▶ **Texto proporcionado**:
═══

Las neuronas se comunican entre ellas mediante conexiones funcionales llamadas sinapsis (del griego σύναψις, que significa «enlace»), de las que hay unos mil billones (1015) en todo el cerebro humano (figura 1b). En cada sinapsis hay implicadas dos neuronas, la que entrega la información, llamada neurona presináptica, y la que la recibe, llamada neurona postsináptica. La neurona presináptica entrega su información liberando una minúscula cantidad de una sustancia química, el neurotransmisor, que difunde a través del microscópico espacio que la separa de la neurona postsináptica y, uniéndose a ella, modifica su actividad. Para formar nuevas sinapsis, las neuronas emiten minúsculas excreciones o brotes llamados espinas dendríticas. Mediante cambios en su morfología y funcionamiento, las neuronas y sus sinapsis pueden almacenar información. Aunque no está clara la capacidad de almacenamiento de información del cerebro humano, pues las estimaciones le atribuyen entre uno y mil terabytes (cada terabyte son 1012 bytes o 1.000 gigabytes; 1 byte son 8 bits), no hay duda de que se trata de un órgano que se caracteriza especialmente por una enorme capacidad para combinar, asociar y almacenar información de diferente procedencia. El cerebro se comunica con el resto del cuerpo mediante nervios, que son manojos compactos de axones o fibras de diferentes neuronas. El nervio trigémino, por ejemplo, es un manojo de fibras nerviosas por el que la información sensorial de la cabeza y la cara es enviada al cerebro.
Durante unos 500 millones de años, a partir del periodo geológico Cambriano, las neuronas de las diferentes especies animales han ido aumentando, cambiando y especializándose para formar circuitos cada vez más complicados, adaptados para responder a las nuevas e inciertas situaciones ambientales que esos animales habían de afrontar. Los primeros cerebros que se formaron contenían circuitos neuronales organizados para controlar su metabolismo y funciones vitales básicas. Era el cerebro de los instintos, propio de especies como los reptiles. Con el tiempo, nuevos circuitos nerviosos capaces de emitir respuestas emocionales y de almacenar información relacionada con las experiencias pasadas de los sujetos se acoplaron al cerebro de los instintos. Surgió así el cerebro emocional, en los mamíferos, hace unos 220 millones de años.

═══

Entradas almacenadas:
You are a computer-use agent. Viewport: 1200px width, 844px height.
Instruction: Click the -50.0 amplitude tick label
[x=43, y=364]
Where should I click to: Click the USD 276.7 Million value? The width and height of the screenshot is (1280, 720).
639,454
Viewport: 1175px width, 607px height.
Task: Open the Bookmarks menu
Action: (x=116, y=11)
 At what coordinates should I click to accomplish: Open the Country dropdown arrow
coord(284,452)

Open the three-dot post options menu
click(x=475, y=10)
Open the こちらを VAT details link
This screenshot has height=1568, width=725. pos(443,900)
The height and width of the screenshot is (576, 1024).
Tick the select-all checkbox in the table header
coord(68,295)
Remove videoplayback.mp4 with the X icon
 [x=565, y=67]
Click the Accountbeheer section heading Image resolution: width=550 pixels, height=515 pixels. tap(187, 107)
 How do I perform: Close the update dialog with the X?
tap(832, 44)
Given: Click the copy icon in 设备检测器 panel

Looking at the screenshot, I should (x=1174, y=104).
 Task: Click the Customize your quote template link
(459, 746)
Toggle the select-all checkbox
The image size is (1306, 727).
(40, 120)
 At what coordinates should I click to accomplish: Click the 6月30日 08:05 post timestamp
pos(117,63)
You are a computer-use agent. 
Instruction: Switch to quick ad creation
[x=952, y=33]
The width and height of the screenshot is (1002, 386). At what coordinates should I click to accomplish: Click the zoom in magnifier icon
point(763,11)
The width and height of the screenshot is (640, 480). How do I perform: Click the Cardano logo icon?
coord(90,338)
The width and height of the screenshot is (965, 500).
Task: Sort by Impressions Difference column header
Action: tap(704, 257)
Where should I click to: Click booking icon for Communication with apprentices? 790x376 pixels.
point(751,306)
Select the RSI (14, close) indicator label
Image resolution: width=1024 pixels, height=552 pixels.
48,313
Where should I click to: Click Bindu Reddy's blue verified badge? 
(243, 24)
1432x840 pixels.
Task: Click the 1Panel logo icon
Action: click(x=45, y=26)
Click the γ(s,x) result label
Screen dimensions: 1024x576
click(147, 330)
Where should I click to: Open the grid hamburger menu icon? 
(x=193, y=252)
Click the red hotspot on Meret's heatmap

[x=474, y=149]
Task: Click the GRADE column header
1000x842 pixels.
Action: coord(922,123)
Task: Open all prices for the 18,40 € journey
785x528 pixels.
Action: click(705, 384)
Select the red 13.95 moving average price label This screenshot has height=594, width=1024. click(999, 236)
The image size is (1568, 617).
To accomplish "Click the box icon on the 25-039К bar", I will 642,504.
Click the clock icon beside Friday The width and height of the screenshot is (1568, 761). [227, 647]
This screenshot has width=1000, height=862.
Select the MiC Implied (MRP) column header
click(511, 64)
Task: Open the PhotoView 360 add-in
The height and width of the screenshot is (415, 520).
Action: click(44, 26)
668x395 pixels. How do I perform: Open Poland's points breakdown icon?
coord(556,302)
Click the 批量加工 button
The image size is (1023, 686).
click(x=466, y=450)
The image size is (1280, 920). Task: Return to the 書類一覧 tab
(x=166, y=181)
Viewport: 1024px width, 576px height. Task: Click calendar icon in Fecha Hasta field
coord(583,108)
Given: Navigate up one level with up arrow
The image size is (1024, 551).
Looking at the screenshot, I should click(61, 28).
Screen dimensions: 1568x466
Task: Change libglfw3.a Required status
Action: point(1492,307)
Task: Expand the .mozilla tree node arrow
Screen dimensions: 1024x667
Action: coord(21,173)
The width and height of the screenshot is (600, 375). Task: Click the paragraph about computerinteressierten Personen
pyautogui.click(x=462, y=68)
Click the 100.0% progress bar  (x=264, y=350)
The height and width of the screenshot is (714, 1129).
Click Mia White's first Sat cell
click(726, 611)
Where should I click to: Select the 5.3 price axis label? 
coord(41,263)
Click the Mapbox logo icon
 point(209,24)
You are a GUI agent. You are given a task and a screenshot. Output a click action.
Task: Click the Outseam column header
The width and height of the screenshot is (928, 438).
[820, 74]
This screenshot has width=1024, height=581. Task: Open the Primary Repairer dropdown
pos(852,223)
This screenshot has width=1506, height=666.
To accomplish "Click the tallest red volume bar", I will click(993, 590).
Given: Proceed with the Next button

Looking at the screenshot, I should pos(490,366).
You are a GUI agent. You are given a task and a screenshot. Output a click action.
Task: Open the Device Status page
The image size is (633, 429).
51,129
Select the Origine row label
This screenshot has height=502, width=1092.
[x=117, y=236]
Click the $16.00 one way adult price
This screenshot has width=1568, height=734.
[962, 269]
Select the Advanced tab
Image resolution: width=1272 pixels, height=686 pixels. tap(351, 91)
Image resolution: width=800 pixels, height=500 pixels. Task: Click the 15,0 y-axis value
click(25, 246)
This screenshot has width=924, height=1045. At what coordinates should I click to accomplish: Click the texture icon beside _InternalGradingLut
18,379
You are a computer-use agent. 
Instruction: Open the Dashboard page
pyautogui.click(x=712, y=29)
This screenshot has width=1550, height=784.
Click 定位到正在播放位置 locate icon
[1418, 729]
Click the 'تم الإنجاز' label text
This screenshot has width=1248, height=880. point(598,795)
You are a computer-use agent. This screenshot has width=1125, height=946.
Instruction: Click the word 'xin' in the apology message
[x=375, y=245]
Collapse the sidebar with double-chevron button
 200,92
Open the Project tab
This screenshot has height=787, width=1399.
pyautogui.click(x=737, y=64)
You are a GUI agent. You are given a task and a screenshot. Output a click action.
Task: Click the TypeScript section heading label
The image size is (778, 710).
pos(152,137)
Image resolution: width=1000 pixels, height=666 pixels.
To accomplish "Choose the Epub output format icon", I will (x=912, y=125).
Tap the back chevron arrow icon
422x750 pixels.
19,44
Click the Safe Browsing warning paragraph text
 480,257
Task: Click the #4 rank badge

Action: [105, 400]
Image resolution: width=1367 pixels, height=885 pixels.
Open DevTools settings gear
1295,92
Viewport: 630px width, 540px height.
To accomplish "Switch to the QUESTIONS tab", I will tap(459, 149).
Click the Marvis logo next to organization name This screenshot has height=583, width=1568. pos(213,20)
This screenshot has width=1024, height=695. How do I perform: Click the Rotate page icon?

═══

▶ **Qué harás**:
• a. Según el texto sobre el cerebro, ¿qué nombre recibe la neurona que recibe la información en una sinapsis?
• b. En el texto sobre el cerebro, sustituye "reptiles" por "anfibios" y reescribe el pasaje desde "Durante unos 500" hasta "millones de años.".

▶ **Resultados por tarea**:
• a. Neurona postsináptica.

• b.
Durante unos 500 millones de años, a partir del periodo geológico Cambriano, las neuronas de las diferentes especies animales han ido aumentando, cambiando y especializándose para formar circuitos cada vez más complicados, adaptados para responder a las nuevas e inciertas situaciones ambientales que esos animales habían de afrontar. Los primeros cerebros que se formaron contenían circuitos neuronales organizados para controlar su metabolismo y funciones vitales básicas. Era el cerebro de los instintos, propio de especies como los anfibios. Con el tiempo, nuevos circuitos nerviosos capaces de emitir respuestas emocionales y de almacenar información relacionada con las experiencias pasadas de los sujetos se acoplaron al cerebro de los instintos. Surgió así el cerebro emocional, en los mamíferos, hace unos 220 millones de años.